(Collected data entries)

###

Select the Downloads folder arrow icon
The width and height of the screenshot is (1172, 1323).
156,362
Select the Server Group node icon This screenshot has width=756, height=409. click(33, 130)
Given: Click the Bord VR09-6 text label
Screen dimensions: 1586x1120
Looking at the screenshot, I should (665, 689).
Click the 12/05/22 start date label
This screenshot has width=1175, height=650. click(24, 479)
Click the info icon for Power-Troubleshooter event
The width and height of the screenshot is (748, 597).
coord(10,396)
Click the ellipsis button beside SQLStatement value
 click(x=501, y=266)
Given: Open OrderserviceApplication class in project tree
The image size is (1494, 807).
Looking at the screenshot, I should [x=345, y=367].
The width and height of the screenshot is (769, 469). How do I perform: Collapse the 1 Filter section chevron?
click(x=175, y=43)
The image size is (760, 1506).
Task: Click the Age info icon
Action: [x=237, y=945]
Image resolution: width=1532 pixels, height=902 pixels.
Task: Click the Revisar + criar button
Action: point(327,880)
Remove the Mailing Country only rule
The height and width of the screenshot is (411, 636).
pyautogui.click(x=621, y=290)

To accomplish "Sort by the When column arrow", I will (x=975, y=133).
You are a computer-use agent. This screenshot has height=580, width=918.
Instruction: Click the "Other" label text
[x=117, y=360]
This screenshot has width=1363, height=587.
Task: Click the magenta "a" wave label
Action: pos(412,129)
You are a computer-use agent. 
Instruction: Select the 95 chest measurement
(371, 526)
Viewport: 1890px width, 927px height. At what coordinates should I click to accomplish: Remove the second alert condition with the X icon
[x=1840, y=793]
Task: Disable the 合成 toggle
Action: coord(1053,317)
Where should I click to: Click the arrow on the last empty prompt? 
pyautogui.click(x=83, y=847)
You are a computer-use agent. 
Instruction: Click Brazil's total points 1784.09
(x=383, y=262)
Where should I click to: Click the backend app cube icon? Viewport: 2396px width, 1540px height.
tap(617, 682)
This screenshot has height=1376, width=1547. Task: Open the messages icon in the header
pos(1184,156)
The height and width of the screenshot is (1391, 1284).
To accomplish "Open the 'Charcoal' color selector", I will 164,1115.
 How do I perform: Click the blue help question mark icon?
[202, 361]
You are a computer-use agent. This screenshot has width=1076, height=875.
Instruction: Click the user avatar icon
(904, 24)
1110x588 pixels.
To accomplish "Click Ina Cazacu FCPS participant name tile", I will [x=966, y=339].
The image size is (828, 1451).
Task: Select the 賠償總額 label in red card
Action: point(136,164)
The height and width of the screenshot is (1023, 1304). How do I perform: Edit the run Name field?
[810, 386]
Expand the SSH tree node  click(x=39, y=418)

###

_WHAT THE EXERCISE ASKS:_ All of the entries are to be set down again without alteration.

_REPLY TO THE TASK:_
Select the Downloads folder arrow icon
The width and height of the screenshot is (1172, 1323).
156,362
Select the Server Group node icon This screenshot has width=756, height=409. click(33, 130)
Given: Click the Bord VR09-6 text label
Screen dimensions: 1586x1120
Looking at the screenshot, I should (665, 689).
Click the 12/05/22 start date label
This screenshot has width=1175, height=650. click(24, 479)
Click the info icon for Power-Troubleshooter event
The width and height of the screenshot is (748, 597).
coord(10,396)
Click the ellipsis button beside SQLStatement value
 click(x=501, y=266)
Given: Open OrderserviceApplication class in project tree
The image size is (1494, 807).
Looking at the screenshot, I should [x=345, y=367].
The width and height of the screenshot is (769, 469). How do I perform: Collapse the 1 Filter section chevron?
click(x=175, y=43)
The image size is (760, 1506).
Task: Click the Age info icon
Action: [x=237, y=945]
Image resolution: width=1532 pixels, height=902 pixels.
Task: Click the Revisar + criar button
Action: point(327,880)
Remove the Mailing Country only rule
The height and width of the screenshot is (411, 636).
pyautogui.click(x=621, y=290)

To accomplish "Sort by the When column arrow", I will (x=975, y=133).
You are a computer-use agent. This screenshot has height=580, width=918.
Instruction: Click the "Other" label text
[x=117, y=360]
This screenshot has width=1363, height=587.
Task: Click the magenta "a" wave label
Action: pos(412,129)
You are a computer-use agent. 
Instruction: Select the 95 chest measurement
(371, 526)
Viewport: 1890px width, 927px height. At what coordinates should I click to accomplish: Remove the second alert condition with the X icon
[x=1840, y=793]
Task: Disable the 合成 toggle
Action: coord(1053,317)
Where should I click to: Click the arrow on the last empty prompt? 
pyautogui.click(x=83, y=847)
You are a computer-use agent. 
Instruction: Click Brazil's total points 1784.09
(x=383, y=262)
Where should I click to: Click the backend app cube icon? Viewport: 2396px width, 1540px height.
tap(617, 682)
This screenshot has height=1376, width=1547. Task: Open the messages icon in the header
pos(1184,156)
The height and width of the screenshot is (1391, 1284).
To accomplish "Open the 'Charcoal' color selector", I will 164,1115.
 How do I perform: Click the blue help question mark icon?
[202, 361]
You are a computer-use agent. This screenshot has width=1076, height=875.
Instruction: Click the user avatar icon
(904, 24)
1110x588 pixels.
To accomplish "Click Ina Cazacu FCPS participant name tile", I will [x=966, y=339].
The image size is (828, 1451).
Task: Select the 賠償總額 label in red card
Action: point(136,164)
The height and width of the screenshot is (1023, 1304). How do I perform: Edit the run Name field?
[810, 386]
Expand the SSH tree node  click(x=39, y=418)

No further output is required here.